字詞過度's Blog (234)

北島《失敗之書》午夜之門(3)

吃早飯時遇見西班牙的胡安和意大利的文森佐,還有一位巴勒斯坦教授。胡安問我要不要跟他們到市中心轉轉。胡安住在摩羅哥,會講一點兒阿拉伯語。他寫的是那種實驗性小說,同時熱衷於社會活動,是那種典型的“公共知識分子”(public intellectual)。這歐洲相當普遍的角色在美國幾乎絕了種。胡安常去世界各地旅行,在西班牙的大報上發表抨擊時弊的文章,影響輿論趨向。他以前帶電視攝制組來過巴勒斯坦,這教授就是他當年的向導。
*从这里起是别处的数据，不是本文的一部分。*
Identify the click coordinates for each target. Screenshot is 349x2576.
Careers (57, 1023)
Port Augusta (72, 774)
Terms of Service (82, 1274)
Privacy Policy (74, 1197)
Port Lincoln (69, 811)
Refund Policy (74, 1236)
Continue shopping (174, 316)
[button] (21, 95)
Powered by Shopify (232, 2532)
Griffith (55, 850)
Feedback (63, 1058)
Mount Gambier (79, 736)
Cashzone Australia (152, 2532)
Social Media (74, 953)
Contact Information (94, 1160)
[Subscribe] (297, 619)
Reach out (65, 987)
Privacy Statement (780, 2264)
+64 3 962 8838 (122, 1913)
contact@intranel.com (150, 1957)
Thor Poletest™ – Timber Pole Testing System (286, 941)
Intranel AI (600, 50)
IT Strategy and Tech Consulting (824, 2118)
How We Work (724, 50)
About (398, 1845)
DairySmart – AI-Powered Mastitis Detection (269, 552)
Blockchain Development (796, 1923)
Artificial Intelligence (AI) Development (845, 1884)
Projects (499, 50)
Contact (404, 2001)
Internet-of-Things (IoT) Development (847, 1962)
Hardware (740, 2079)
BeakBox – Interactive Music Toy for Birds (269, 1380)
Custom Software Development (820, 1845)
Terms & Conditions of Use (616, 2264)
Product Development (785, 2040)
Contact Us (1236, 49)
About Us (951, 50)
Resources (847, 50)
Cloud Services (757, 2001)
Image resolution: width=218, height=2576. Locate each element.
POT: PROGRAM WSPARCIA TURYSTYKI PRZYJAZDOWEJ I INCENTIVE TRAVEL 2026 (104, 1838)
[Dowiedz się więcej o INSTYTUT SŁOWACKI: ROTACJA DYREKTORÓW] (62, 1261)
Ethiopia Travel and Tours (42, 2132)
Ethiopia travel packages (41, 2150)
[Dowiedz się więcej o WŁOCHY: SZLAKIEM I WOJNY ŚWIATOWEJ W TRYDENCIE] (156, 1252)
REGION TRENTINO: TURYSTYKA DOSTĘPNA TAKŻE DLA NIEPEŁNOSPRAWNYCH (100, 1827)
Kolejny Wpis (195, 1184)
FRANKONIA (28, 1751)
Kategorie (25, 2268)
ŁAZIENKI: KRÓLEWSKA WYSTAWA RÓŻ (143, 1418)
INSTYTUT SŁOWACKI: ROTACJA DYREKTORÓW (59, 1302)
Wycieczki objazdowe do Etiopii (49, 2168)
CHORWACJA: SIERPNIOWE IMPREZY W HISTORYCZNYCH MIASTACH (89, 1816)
我們坐出租車來到拉馬拉市中心。這和新疆或南非的某個偏遠小鎮沒什麽區別,貧困但朝氣蓬勃。路口豎著可口可樂和莫托瑞拉的廣告牌。露天集市擺滿新鮮的蔬菜瓜果,小販在吆喝。教授滿街打招呼,他捏捏瓜果,嘗嘗藥材,問價搭話談天氣。胡安在報亭買了份英文的《國際先驅論壇報》。這兒居然擺滿各種美國的流行雜誌,諸如《生活》《時裝》《閣樓》《十七歲》。我納悶,到底誰是這類雜誌的買主?…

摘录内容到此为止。